Payers and Providers: Informed Patients Make Empowered Partners – Seize the Moment

Health systems and health insurers should prepare for the potentially significant shifts in the industry that the federal health data interoperability and price transparency mandates can generate, or else risk losing out to more innovative players.

The Interoperability and Patient Access rule removes the barriers to sharing patient data with new entrants in the healthcare market and can reduce the friction of changing health plans —  creating a more fluid, mobile customer base. This can spell trouble for member retention and satisfaction. At the same time, the Hospital Price Transparency and Transparency in Coverage regulations lift the curtain on insurance and medical care costs, potentially raising uncomfortable questions for payers, providers and pharmacy benefit managers along with fresh headline risk.

Arming consumers with data ownership and price information, along with the rapid liberalization of healthcare data at large, may generate seismic changes within the industry:

  • Explosive growth of well-funded apps that allow consumers to absorb and interpret healthcare data.
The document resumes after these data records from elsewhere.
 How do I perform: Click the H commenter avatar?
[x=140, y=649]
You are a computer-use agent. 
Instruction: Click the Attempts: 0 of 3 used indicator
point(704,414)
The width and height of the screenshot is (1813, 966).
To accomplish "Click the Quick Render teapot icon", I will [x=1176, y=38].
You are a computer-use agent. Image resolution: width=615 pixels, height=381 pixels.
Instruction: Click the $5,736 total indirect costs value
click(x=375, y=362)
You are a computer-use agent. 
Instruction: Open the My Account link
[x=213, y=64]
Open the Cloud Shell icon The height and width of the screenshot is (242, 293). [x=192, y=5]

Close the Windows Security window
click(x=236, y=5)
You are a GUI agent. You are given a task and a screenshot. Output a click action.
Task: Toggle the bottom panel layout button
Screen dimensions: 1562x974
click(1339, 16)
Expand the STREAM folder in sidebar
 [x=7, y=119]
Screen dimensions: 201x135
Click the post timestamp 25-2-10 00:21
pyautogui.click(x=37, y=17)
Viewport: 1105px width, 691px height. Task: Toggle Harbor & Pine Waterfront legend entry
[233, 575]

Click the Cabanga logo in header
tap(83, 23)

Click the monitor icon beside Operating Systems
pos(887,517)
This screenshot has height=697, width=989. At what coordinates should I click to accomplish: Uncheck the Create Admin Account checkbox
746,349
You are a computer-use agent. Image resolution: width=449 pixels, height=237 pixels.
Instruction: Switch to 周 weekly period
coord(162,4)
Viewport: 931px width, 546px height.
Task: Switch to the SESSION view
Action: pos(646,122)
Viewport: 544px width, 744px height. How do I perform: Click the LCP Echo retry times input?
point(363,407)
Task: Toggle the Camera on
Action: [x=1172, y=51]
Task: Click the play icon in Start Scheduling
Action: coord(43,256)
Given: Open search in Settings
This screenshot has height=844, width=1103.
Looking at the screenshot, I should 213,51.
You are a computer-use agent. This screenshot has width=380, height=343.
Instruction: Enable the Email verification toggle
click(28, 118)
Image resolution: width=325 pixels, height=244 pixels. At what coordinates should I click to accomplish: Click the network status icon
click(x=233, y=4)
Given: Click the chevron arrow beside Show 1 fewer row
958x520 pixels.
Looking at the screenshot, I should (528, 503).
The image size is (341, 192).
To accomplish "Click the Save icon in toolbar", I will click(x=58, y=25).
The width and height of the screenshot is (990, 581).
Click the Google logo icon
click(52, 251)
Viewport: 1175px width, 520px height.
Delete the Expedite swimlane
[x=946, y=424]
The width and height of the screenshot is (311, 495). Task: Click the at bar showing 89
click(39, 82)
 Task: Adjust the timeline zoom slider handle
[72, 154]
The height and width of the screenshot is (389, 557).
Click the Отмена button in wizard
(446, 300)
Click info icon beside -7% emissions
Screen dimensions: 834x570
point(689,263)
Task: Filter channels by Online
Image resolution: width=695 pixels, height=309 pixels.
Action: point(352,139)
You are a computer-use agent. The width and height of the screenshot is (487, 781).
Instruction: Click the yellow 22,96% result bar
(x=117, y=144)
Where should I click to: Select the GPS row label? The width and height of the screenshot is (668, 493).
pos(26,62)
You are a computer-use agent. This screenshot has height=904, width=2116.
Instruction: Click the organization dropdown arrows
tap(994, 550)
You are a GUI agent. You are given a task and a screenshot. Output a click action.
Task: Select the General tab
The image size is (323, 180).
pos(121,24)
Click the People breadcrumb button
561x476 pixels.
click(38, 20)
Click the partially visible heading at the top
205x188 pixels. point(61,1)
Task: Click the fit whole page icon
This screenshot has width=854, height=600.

These could potentially replace traditional payer services of finding clinicians, providing care management and interpreting medical cost/value.
  • Heightened competition and conflict across health systems, payers, regulators and new entrants as price transparency reveals massive inefficiencies and inaccuracies in the healthcare market, while making it easier for consumers to shop based on cost and value.
  • The potential for consumers to begin to explore innovative, more affordable, tailored insurance options that aren’t rooted in employer-based coverage and/or for employers to feel more comfortable opting not to manage employee health benefits.
  • Consumers’ ability to quickly and easily share their healthcare data with their family and care team, which is critical to creating empowerment for patient-centered and holistic care. 

Health systems and payers can recognize and act on the opportunities this disruption presents. By helping consumers become empowered through their data, organizations can help to advance the Quadruple Aim of improving healthcare quality, cost and experience for members and providers. Outcomes can improve and costs go down when patients are informed and engaged in their care. Additionally, patients and care providers can have a better experience when they are partners in the care journey.

We believe health systems and payers can take specific actions now to position for success:

  1. Build trust and foster engagement: CMS is planning to create awareness around these new capabilities and regulations. Payers and health systems are poised to lead the conversation on data access and transparency in their communities. They can build trust among patients by educating and engaging them on where to find their data, what it means, and how they can use it to partner with their care teams to help improve their healthcare decision-making. Being forthcoming with employer groups on what to expect around the flood of pricing data can preserve trust in the face of headline risk. Organizations that help their constituents understand and use all of this new data will effectively navigate this change and convert it into a competitive advantage.
  2. Beat third parties to the punch: Payer and provider organizations should grab the reins on providing valuable services to consumers by creating or licensing tools that provide patients and employers with a quality view of data and education. Ceding that role to third-party apps means not only missing a chance to create value and enhance trust but also losing an opportunity to curate the content and the message. The worst is to be seen as caught off guard and scrambling for damage control. The media can assuredly latch onto this new price information, reporting for weeks or months.
  3. Stay ahead of the curve: In a healthcare ecosystem driven by application programming interfaces (API), change will happen fast, and payers and health plans need to make sure they’re not just responding to other players’ moves. They should identify an owner in the organization who will stay connected in real time to developments, such as new entrants or services. Working with firms like PwC can help in scanning the market and formulating contingencies and capital allocation to fund responses.
  4. Embrace the mission: Organizations should recognize the spirit and intent of these regulations: Inaccessible data and hidden pricing policies schemes have contributed to a highly inefficient U.S. healthcare market without clear value for patients. Payers and providers that treat this as a compliance exercise can soon be at the mercy of those that embrace the potential of patients empowered with data. This truth, along with the savings in reduced administrative burden and zero waste cost of care, make this opportunity both a business- and mission-driven endeavor. 

These mandates are not regulators’ first attempt to shift the market toward value-based care and improved consumerism. However, unlike past efforts that have come up short, these new rules put the most important player in the equation — the patient — back in control. Patients can look at their whole continuum of care and the data, including costs, that surround it. That can change the way they interact with payer and provider organizations, the way they make decisions, and their expectations. Payers and health systems that look beyond compliance and begin preparing for these changes can be best positioned for success. Those that don’t do so at their own risk.